TASK DETAILS
Reproduce each of the following entries word for word, with no changes.
[[ RECORDS FOR THE TASK open ]]
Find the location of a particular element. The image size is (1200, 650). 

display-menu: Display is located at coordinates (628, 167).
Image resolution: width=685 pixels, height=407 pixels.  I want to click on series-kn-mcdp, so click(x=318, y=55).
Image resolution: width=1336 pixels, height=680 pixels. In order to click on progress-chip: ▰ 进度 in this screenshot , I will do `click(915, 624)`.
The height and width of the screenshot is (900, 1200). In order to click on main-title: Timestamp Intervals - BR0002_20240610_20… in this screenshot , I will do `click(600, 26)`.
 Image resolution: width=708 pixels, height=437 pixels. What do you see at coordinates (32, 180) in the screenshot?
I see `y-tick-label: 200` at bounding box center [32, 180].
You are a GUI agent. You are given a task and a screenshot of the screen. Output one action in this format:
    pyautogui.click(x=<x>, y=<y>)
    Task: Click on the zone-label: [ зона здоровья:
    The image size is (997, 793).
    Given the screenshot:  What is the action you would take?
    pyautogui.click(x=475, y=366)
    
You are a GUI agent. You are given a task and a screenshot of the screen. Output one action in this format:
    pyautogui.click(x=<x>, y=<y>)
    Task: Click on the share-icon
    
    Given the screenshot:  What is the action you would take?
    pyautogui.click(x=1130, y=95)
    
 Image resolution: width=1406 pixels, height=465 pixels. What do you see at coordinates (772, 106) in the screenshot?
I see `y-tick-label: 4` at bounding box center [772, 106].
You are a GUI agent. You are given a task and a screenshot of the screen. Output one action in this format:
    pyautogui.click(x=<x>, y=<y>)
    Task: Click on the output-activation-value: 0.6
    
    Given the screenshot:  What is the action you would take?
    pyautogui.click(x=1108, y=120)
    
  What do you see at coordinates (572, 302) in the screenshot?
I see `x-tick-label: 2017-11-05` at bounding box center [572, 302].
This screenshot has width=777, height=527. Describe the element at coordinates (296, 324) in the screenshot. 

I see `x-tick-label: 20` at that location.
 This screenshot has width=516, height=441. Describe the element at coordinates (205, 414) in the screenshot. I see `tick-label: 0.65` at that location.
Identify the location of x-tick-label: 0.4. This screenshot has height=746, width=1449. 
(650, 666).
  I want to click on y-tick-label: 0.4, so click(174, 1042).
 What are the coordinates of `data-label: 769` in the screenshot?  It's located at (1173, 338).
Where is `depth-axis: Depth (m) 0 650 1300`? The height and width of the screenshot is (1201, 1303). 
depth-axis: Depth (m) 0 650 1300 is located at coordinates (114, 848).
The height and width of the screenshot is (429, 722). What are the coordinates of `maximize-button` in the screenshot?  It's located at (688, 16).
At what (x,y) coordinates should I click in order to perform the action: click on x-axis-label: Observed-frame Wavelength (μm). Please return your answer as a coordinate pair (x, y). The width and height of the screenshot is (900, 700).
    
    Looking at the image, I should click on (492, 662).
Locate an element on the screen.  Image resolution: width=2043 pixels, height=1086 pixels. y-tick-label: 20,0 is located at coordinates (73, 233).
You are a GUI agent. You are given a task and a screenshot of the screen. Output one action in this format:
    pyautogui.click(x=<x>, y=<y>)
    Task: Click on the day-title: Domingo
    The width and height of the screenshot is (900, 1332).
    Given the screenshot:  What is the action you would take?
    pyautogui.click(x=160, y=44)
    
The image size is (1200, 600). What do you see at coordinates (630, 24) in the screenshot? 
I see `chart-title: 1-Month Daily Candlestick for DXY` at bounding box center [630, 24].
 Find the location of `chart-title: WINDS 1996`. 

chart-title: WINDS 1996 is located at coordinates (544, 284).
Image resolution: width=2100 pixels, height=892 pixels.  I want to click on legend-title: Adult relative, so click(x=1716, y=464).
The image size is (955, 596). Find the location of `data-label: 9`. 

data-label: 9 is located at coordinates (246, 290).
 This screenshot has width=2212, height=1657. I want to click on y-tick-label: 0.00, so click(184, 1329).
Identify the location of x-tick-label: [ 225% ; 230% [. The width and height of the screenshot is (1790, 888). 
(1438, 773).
[[ RECORDS FOR THE TASK closed ]]
SOLUTION TO THE EXERCISE
Find the location of a particular element. The image size is (1200, 650). 

display-menu: Display is located at coordinates (628, 167).
Image resolution: width=685 pixels, height=407 pixels.  I want to click on series-kn-mcdp, so click(x=318, y=55).
Image resolution: width=1336 pixels, height=680 pixels. In order to click on progress-chip: ▰ 进度 in this screenshot , I will do `click(915, 624)`.
The height and width of the screenshot is (900, 1200). In order to click on main-title: Timestamp Intervals - BR0002_20240610_20… in this screenshot , I will do `click(600, 26)`.
 Image resolution: width=708 pixels, height=437 pixels. What do you see at coordinates (32, 180) in the screenshot?
I see `y-tick-label: 200` at bounding box center [32, 180].
You are a GUI agent. You are given a task and a screenshot of the screen. Output one action in this format:
    pyautogui.click(x=<x>, y=<y>)
    Task: Click on the zone-label: [ зона здоровья:
    The image size is (997, 793).
    Given the screenshot:  What is the action you would take?
    pyautogui.click(x=475, y=366)
    
You are a GUI agent. You are given a task and a screenshot of the screen. Output one action in this format:
    pyautogui.click(x=<x>, y=<y>)
    Task: Click on the share-icon
    
    Given the screenshot:  What is the action you would take?
    pyautogui.click(x=1130, y=95)
    
 Image resolution: width=1406 pixels, height=465 pixels. What do you see at coordinates (772, 106) in the screenshot?
I see `y-tick-label: 4` at bounding box center [772, 106].
You are a GUI agent. You are given a task and a screenshot of the screen. Output one action in this format:
    pyautogui.click(x=<x>, y=<y>)
    Task: Click on the output-activation-value: 0.6
    
    Given the screenshot:  What is the action you would take?
    pyautogui.click(x=1108, y=120)
    
  What do you see at coordinates (572, 302) in the screenshot?
I see `x-tick-label: 2017-11-05` at bounding box center [572, 302].
This screenshot has width=777, height=527. Describe the element at coordinates (296, 324) in the screenshot. 

I see `x-tick-label: 20` at that location.
 This screenshot has width=516, height=441. Describe the element at coordinates (205, 414) in the screenshot. I see `tick-label: 0.65` at that location.
Identify the location of x-tick-label: 0.4. This screenshot has height=746, width=1449. 
(650, 666).
  I want to click on y-tick-label: 0.4, so click(174, 1042).
 What are the coordinates of `data-label: 769` in the screenshot?  It's located at (1173, 338).
Where is `depth-axis: Depth (m) 0 650 1300`? The height and width of the screenshot is (1201, 1303). 
depth-axis: Depth (m) 0 650 1300 is located at coordinates (114, 848).
The height and width of the screenshot is (429, 722). What are the coordinates of `maximize-button` in the screenshot?  It's located at (688, 16).
At what (x,y) coordinates should I click in order to perform the action: click on x-axis-label: Observed-frame Wavelength (μm). Please return your answer as a coordinate pair (x, y). The width and height of the screenshot is (900, 700).
    
    Looking at the image, I should click on (492, 662).
Locate an element on the screen.  Image resolution: width=2043 pixels, height=1086 pixels. y-tick-label: 20,0 is located at coordinates (73, 233).
You are a GUI agent. You are given a task and a screenshot of the screen. Output one action in this format:
    pyautogui.click(x=<x>, y=<y>)
    Task: Click on the day-title: Domingo
    The width and height of the screenshot is (900, 1332).
    Given the screenshot:  What is the action you would take?
    pyautogui.click(x=160, y=44)
    
The image size is (1200, 600). What do you see at coordinates (630, 24) in the screenshot? 
I see `chart-title: 1-Month Daily Candlestick for DXY` at bounding box center [630, 24].
 Find the location of `chart-title: WINDS 1996`. 

chart-title: WINDS 1996 is located at coordinates (544, 284).
Image resolution: width=2100 pixels, height=892 pixels.  I want to click on legend-title: Adult relative, so click(x=1716, y=464).
The image size is (955, 596). Find the location of `data-label: 9`. 

data-label: 9 is located at coordinates (246, 290).
 This screenshot has width=2212, height=1657. I want to click on y-tick-label: 0.00, so click(184, 1329).
Identify the location of x-tick-label: [ 225% ; 230% [. The width and height of the screenshot is (1790, 888). 
(1438, 773).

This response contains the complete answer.